James Thomas Turner (born March 12, 1938) is a senior judge of the United States Claims Court (now named the United States Court of Federal Claims).

Education and career

Turner received his Bachelor of Arts from Wake Forest College in 1960 and his Bachelor of Laws from the University of Virginia School of Law in 1965.

In 1960 he was a desk reporter and copy desk employee for the Winston-Salem Journal in Winston-Salem, North Carolina. In 1963 he was general laborer and clerical worker for a construction company in Charlottesville, Virginia. From 1963 to 1965 he was a legal assistant for the law firm of Deets and Martin in Charlottesville, Virginia.

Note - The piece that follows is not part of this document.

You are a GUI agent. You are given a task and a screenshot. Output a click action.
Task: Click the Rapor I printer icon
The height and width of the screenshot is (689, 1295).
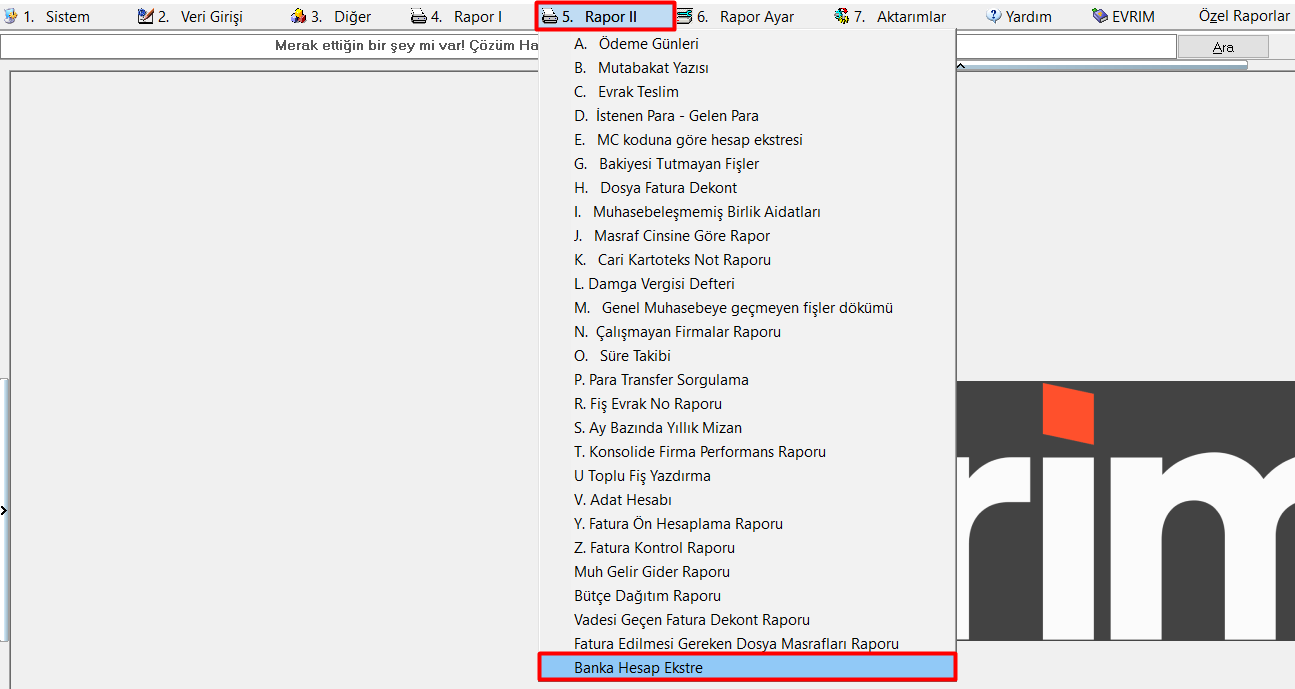[418, 16]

He was formerly in the private practice of law in Norfolk, Virginia, 1965–1979 with the firm Williams, Worrell, Kelly & Greer. He served in the United States Army from 1960 to 1962, achieving the rank of captain.

Federal judicial service

District Court service
Turner was appointed a United States magistrate judge for the Eastern District of Virginia in July 1979 and served in that position until his appointment as Judge of the United States Court of Federal Claims.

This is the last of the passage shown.